"""
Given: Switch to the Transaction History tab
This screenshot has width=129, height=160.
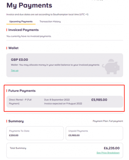Looking at the screenshot, I should point(50,21).
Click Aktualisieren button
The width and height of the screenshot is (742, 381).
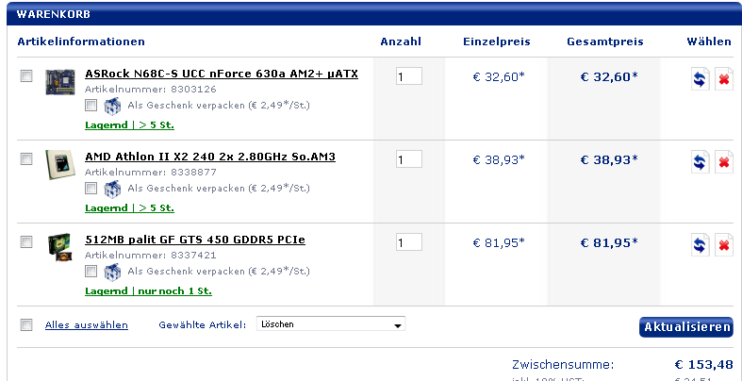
"""
Write out every line of the records above word for word, leaving out the pictures.

Given: Switch to the Transaction History tab
This screenshot has width=129, height=160.
Looking at the screenshot, I should point(50,21).
Click Aktualisieren button
The width and height of the screenshot is (742, 381).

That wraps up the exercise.